* [To do]: With the pictures left aside, write out the entries that follow exactly.
START Excerpted data
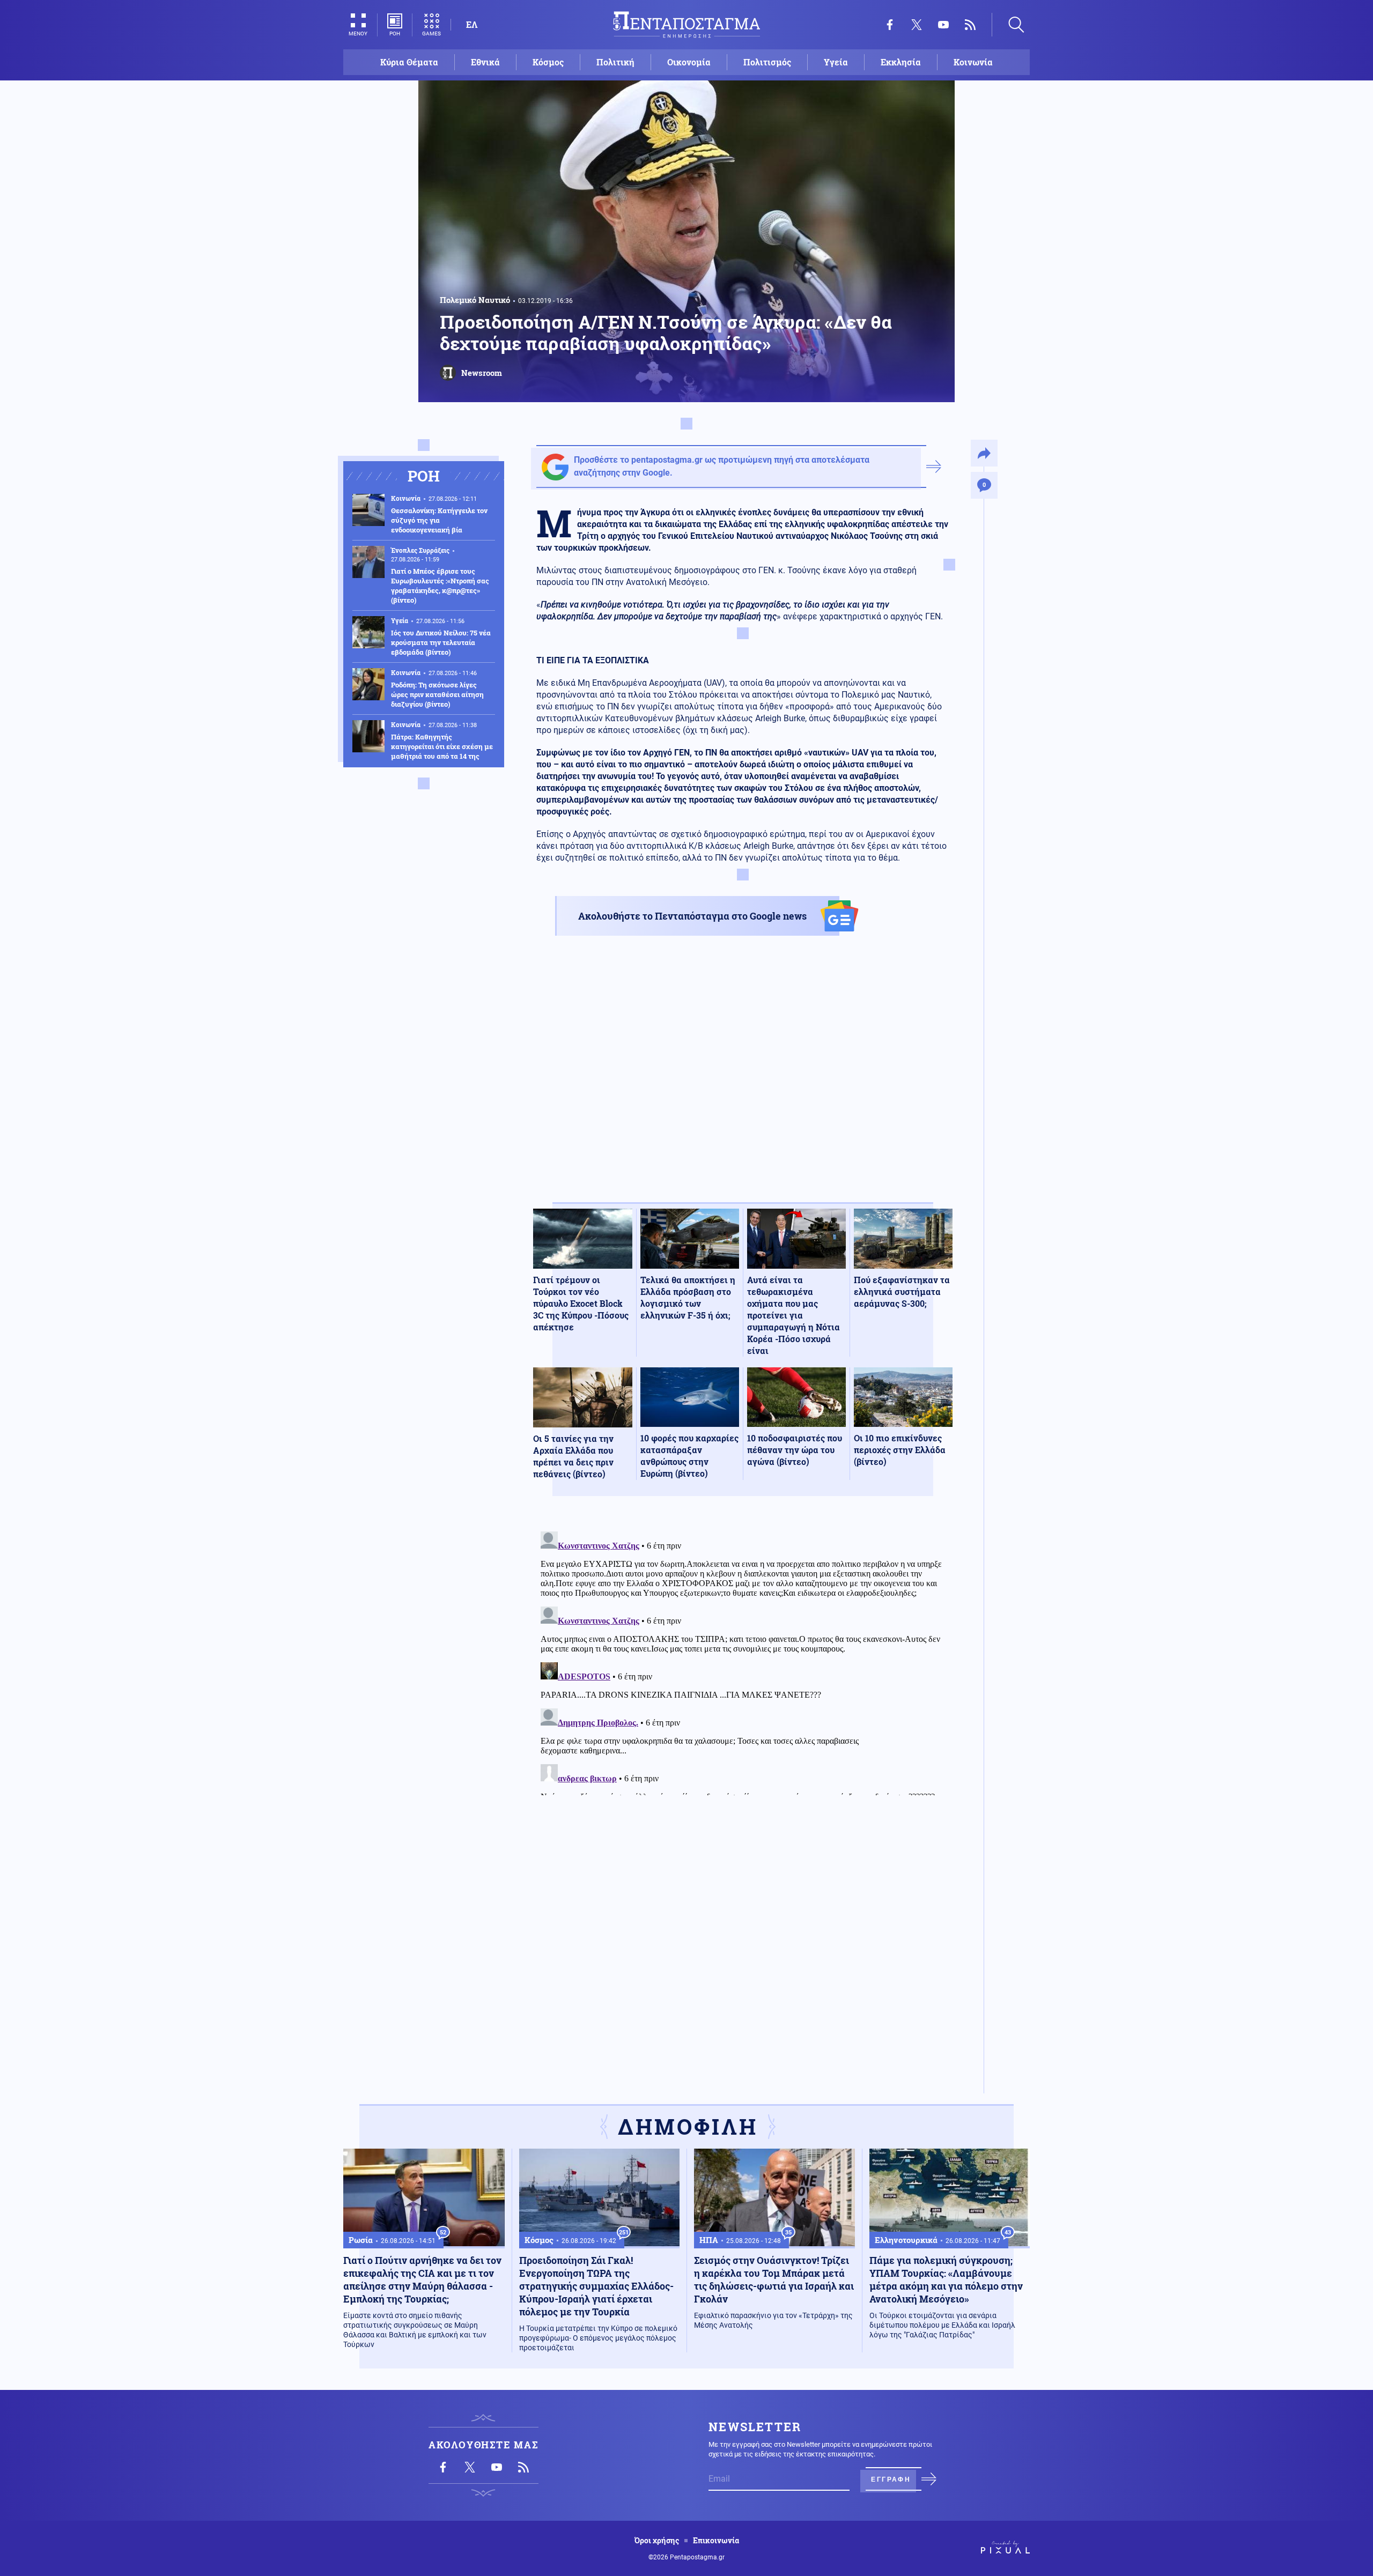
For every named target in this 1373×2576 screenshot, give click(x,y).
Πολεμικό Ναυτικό (475, 299)
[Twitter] (916, 24)
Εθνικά (485, 62)
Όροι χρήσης (656, 2540)
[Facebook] (889, 24)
END Excerpted data
* [Output for this exercise]:
For every named target in this 1373×2576 screenshot, give click(x,y).
Πολεμικό Ναυτικό (475, 299)
[Twitter] (916, 24)
Εθνικά (485, 62)
Όροι χρήσης (656, 2540)
[Facebook] (889, 24)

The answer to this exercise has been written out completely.